Every line below should be duplicated exactly.
━━━━━ PROVIDED RECORDS ━━━━━
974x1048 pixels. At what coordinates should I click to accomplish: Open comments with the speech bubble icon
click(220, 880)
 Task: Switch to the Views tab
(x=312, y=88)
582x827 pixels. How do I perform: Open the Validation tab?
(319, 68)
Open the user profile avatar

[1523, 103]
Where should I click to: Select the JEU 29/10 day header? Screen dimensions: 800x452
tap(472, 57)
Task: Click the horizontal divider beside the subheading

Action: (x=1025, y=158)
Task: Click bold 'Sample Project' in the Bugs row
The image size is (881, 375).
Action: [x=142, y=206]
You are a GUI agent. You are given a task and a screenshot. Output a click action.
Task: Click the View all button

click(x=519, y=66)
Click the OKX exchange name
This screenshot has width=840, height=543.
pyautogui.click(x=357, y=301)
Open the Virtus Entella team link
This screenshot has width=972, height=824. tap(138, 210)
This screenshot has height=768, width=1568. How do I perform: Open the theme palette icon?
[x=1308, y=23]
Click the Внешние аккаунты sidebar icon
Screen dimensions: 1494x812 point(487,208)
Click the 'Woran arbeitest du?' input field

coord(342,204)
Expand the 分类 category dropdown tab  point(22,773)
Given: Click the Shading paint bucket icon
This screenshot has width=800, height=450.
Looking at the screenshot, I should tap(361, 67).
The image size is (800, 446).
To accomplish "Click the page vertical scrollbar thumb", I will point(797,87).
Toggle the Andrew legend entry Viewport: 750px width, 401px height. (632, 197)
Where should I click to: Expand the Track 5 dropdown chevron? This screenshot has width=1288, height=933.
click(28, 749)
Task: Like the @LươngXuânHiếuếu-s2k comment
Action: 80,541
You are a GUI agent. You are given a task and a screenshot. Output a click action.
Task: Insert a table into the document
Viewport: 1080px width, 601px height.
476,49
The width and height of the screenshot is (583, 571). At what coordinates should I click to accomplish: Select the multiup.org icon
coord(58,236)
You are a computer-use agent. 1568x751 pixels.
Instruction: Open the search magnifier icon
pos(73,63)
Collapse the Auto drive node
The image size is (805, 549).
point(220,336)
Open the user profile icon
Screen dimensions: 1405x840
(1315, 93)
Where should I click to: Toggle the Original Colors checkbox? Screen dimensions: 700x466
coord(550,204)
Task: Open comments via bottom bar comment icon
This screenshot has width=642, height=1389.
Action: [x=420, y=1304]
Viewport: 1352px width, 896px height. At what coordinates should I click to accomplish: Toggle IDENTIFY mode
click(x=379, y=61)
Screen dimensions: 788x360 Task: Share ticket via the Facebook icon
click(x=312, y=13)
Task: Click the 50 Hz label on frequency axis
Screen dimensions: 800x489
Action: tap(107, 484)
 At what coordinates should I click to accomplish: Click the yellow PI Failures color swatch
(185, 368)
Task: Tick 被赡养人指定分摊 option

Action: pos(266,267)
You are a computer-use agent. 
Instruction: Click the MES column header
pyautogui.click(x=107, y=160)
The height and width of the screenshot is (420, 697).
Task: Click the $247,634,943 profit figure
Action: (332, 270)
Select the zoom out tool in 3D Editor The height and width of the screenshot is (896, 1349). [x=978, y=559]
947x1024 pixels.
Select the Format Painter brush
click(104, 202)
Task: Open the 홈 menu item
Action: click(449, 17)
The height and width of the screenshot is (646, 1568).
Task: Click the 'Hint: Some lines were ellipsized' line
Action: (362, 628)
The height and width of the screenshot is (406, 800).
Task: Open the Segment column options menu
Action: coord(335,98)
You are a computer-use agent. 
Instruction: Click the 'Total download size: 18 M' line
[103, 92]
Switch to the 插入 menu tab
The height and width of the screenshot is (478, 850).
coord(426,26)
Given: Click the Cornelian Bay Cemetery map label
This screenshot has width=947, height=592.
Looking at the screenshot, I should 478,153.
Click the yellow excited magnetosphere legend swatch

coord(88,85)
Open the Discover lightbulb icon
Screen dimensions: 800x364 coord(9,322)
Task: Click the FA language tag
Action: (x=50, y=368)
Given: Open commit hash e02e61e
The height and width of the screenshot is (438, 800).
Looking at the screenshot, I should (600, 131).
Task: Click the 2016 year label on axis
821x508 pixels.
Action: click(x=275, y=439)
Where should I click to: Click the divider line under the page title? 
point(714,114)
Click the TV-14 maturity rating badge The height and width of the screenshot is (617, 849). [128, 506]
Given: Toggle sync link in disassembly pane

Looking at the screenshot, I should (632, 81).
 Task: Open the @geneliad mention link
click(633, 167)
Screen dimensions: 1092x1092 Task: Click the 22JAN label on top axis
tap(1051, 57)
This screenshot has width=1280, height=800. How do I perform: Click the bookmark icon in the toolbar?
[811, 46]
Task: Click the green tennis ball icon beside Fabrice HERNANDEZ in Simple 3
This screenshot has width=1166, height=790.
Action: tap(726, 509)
━━━━━
= SOLVED EXERCISE =
974x1048 pixels. At what coordinates should I click to accomplish: Open comments with the speech bubble icon
click(220, 880)
 Task: Switch to the Views tab
(x=312, y=88)
582x827 pixels. How do I perform: Open the Validation tab?
(319, 68)
Open the user profile avatar

[1523, 103]
Where should I click to: Select the JEU 29/10 day header? Screen dimensions: 800x452
tap(472, 57)
Task: Click the horizontal divider beside the subheading

Action: (x=1025, y=158)
Task: Click bold 'Sample Project' in the Bugs row
The image size is (881, 375).
Action: [x=142, y=206]
You are a GUI agent. You are given a task and a screenshot. Output a click action.
Task: Click the View all button

click(x=519, y=66)
Click the OKX exchange name
This screenshot has width=840, height=543.
pyautogui.click(x=357, y=301)
Open the Virtus Entella team link
This screenshot has width=972, height=824. tap(138, 210)
This screenshot has height=768, width=1568. How do I perform: Open the theme palette icon?
[x=1308, y=23]
Click the Внешние аккаунты sidebar icon
Screen dimensions: 1494x812 point(487,208)
Click the 'Woran arbeitest du?' input field

coord(342,204)
Expand the 分类 category dropdown tab  point(22,773)
Given: Click the Shading paint bucket icon
This screenshot has width=800, height=450.
Looking at the screenshot, I should tap(361, 67).
The image size is (800, 446).
To accomplish "Click the page vertical scrollbar thumb", I will point(797,87).
Toggle the Andrew legend entry Viewport: 750px width, 401px height. (632, 197)
Where should I click to: Expand the Track 5 dropdown chevron? This screenshot has width=1288, height=933.
click(28, 749)
Task: Like the @LươngXuânHiếuếu-s2k comment
Action: 80,541
You are a GUI agent. You are given a task and a screenshot. Output a click action.
Task: Insert a table into the document
Viewport: 1080px width, 601px height.
476,49
The width and height of the screenshot is (583, 571). At what coordinates should I click to accomplish: Select the multiup.org icon
coord(58,236)
You are a computer-use agent. 1568x751 pixels.
Instruction: Open the search magnifier icon
pos(73,63)
Collapse the Auto drive node
The image size is (805, 549).
point(220,336)
Open the user profile icon
Screen dimensions: 1405x840
(1315, 93)
Where should I click to: Toggle the Original Colors checkbox? Screen dimensions: 700x466
coord(550,204)
Task: Open comments via bottom bar comment icon
This screenshot has width=642, height=1389.
Action: [x=420, y=1304]
Viewport: 1352px width, 896px height. At what coordinates should I click to accomplish: Toggle IDENTIFY mode
click(x=379, y=61)
Screen dimensions: 788x360 Task: Share ticket via the Facebook icon
click(x=312, y=13)
Task: Click the 50 Hz label on frequency axis
Screen dimensions: 800x489
Action: tap(107, 484)
 At what coordinates should I click to accomplish: Click the yellow PI Failures color swatch
(185, 368)
Task: Tick 被赡养人指定分摊 option

Action: pos(266,267)
You are a computer-use agent. 
Instruction: Click the MES column header
pyautogui.click(x=107, y=160)
The height and width of the screenshot is (420, 697).
Task: Click the $247,634,943 profit figure
Action: (332, 270)
Select the zoom out tool in 3D Editor The height and width of the screenshot is (896, 1349). [x=978, y=559]
947x1024 pixels.
Select the Format Painter brush
click(104, 202)
Task: Open the 홈 menu item
Action: click(449, 17)
The height and width of the screenshot is (646, 1568).
Task: Click the 'Hint: Some lines were ellipsized' line
Action: (362, 628)
The height and width of the screenshot is (406, 800).
Task: Open the Segment column options menu
Action: coord(335,98)
You are a computer-use agent. 
Instruction: Click the 'Total download size: 18 M' line
[103, 92]
Switch to the 插入 menu tab
The height and width of the screenshot is (478, 850).
coord(426,26)
Given: Click the Cornelian Bay Cemetery map label
This screenshot has width=947, height=592.
Looking at the screenshot, I should 478,153.
Click the yellow excited magnetosphere legend swatch

coord(88,85)
Open the Discover lightbulb icon
Screen dimensions: 800x364 coord(9,322)
Task: Click the FA language tag
Action: (x=50, y=368)
Given: Open commit hash e02e61e
The height and width of the screenshot is (438, 800).
Looking at the screenshot, I should (600, 131).
Task: Click the 2016 year label on axis
821x508 pixels.
Action: click(x=275, y=439)
Where should I click to: Click the divider line under the page title? 
point(714,114)
Click the TV-14 maturity rating badge The height and width of the screenshot is (617, 849). [128, 506]
Given: Toggle sync link in disassembly pane

Looking at the screenshot, I should (632, 81).
 Task: Open the @geneliad mention link
click(633, 167)
Screen dimensions: 1092x1092 Task: Click the 22JAN label on top axis
tap(1051, 57)
This screenshot has width=1280, height=800. How do I perform: Click the bookmark icon in the toolbar?
[811, 46]
Task: Click the green tennis ball icon beside Fabrice HERNANDEZ in Simple 3
This screenshot has width=1166, height=790.
Action: tap(726, 509)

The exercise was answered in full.